- **WORK ORDER**
Copy the items below verbatim, beginning at the line that contains "The height and width of the screenshot is (856, 800)." and continuing through the end of the items, with the pictures left out.

- **Data excerpts**
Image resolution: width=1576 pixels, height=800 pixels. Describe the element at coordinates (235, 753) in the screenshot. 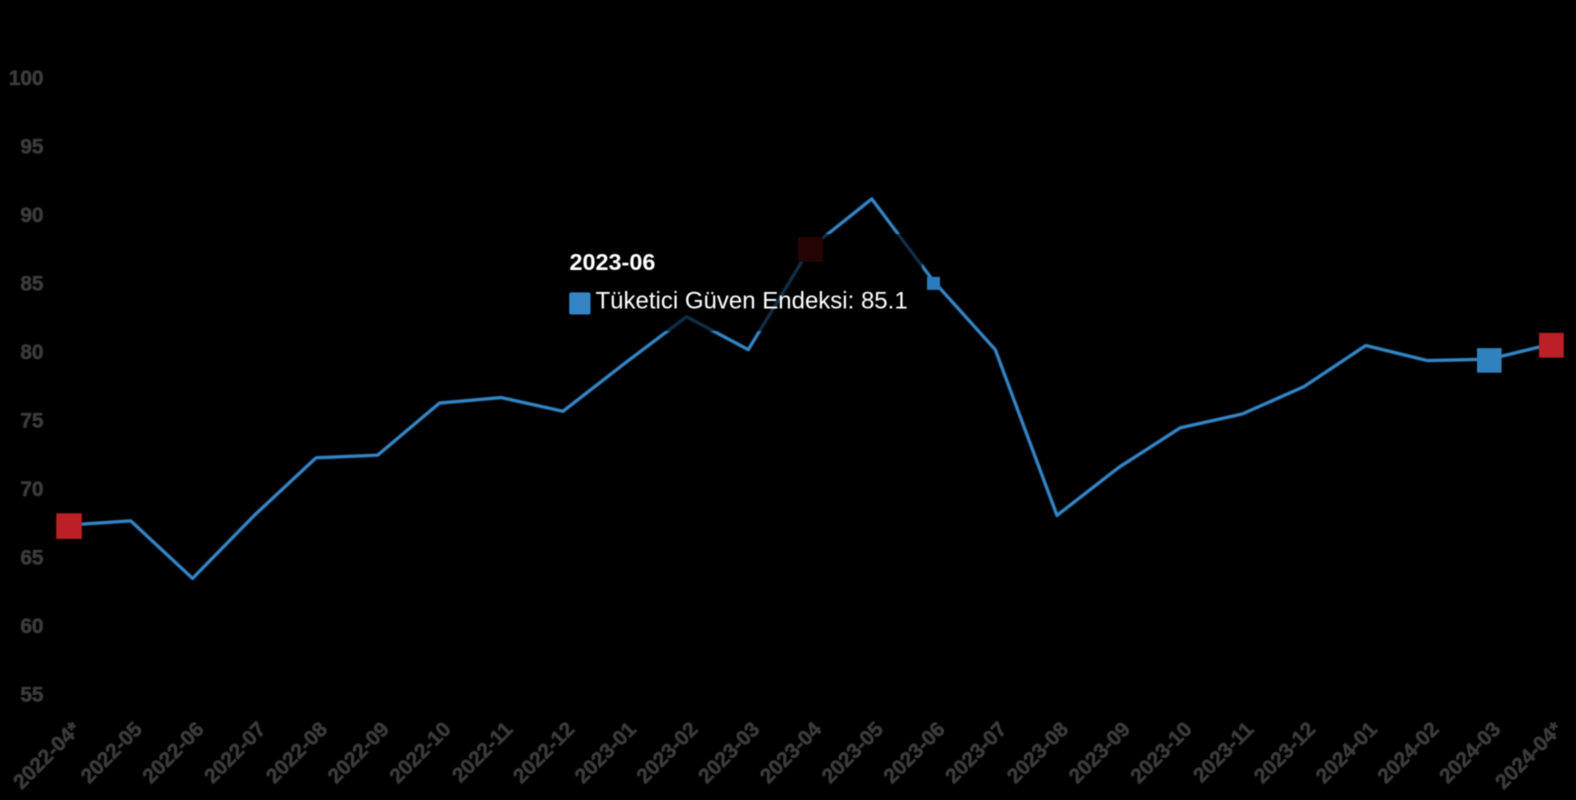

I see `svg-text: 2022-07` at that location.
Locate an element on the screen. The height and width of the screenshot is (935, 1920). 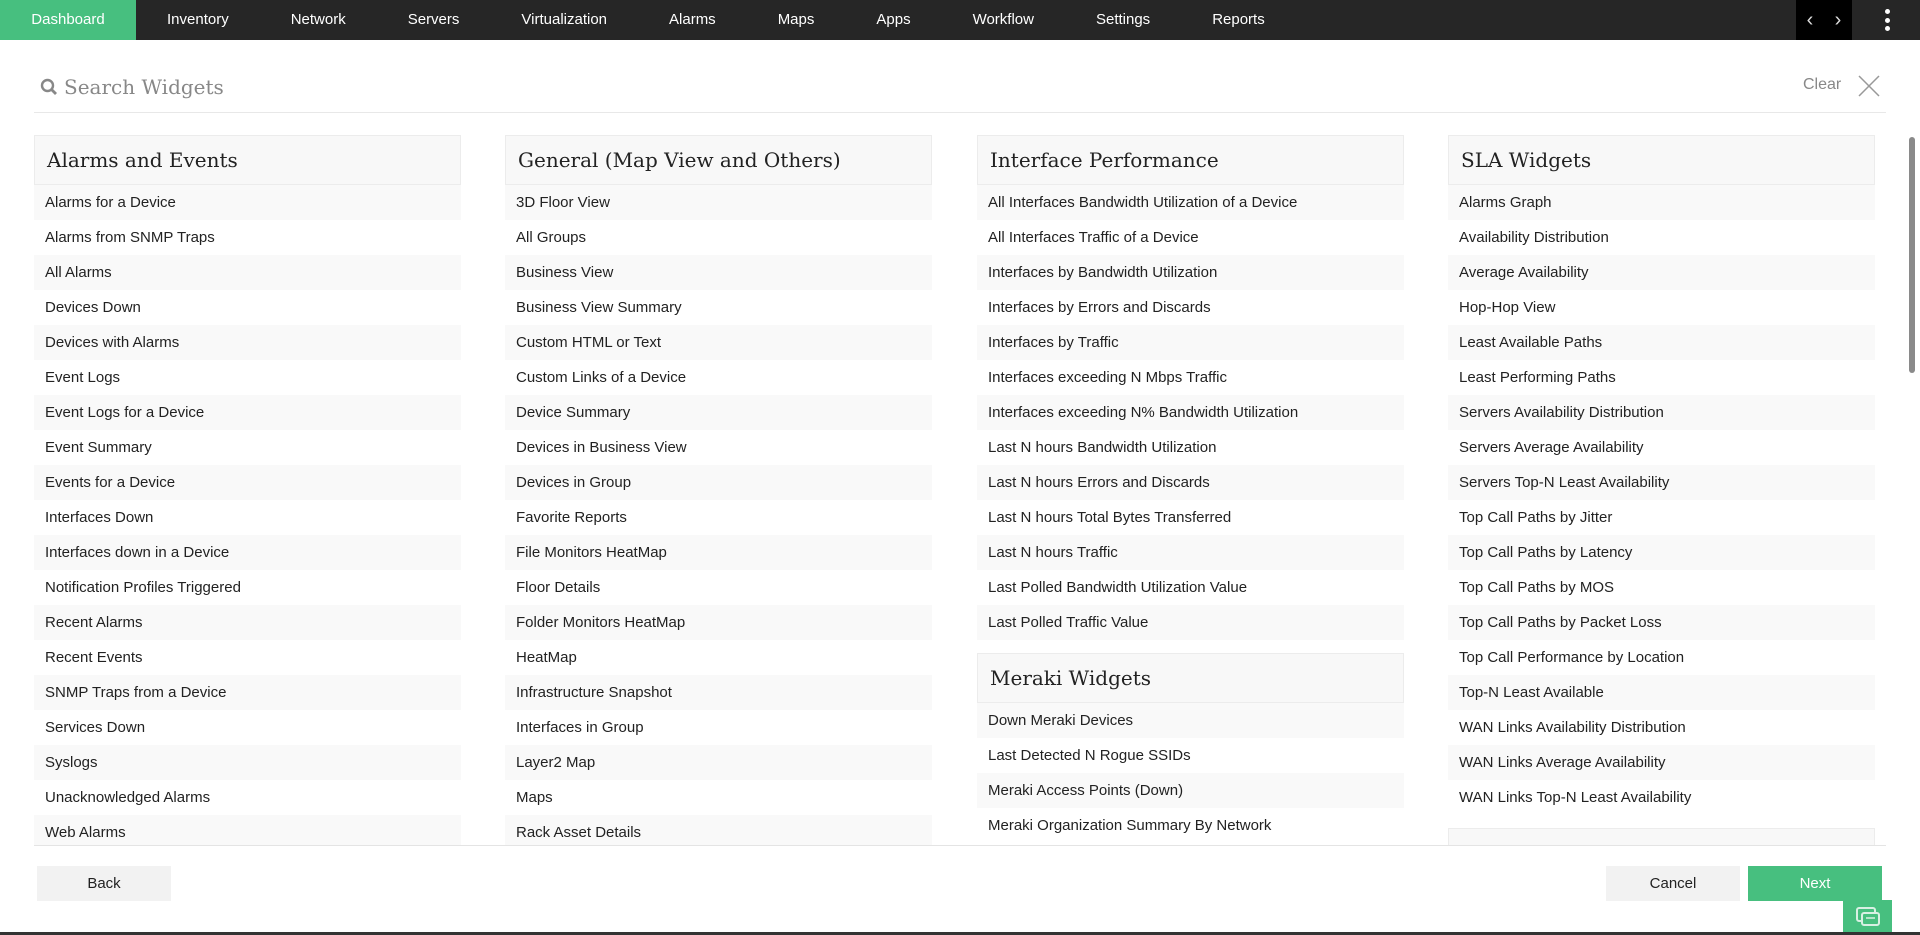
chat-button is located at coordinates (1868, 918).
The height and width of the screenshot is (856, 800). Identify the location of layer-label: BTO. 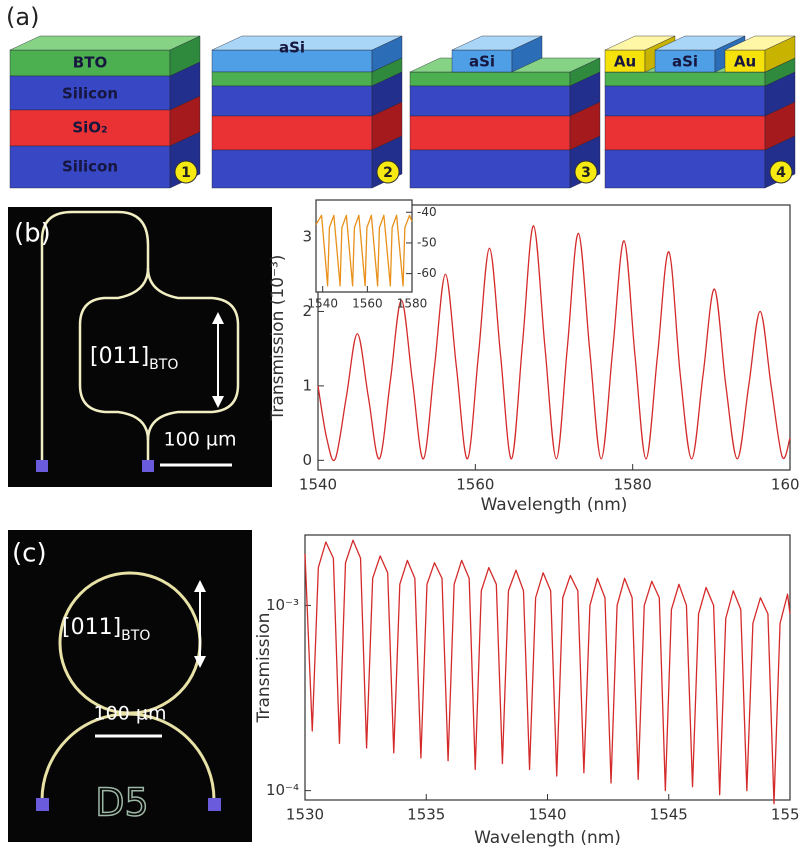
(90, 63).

- **ANSWER TO THE EXERCISE**
The height and width of the screenshot is (856, 800). Identify the location of layer-label: BTO. 
(90, 63).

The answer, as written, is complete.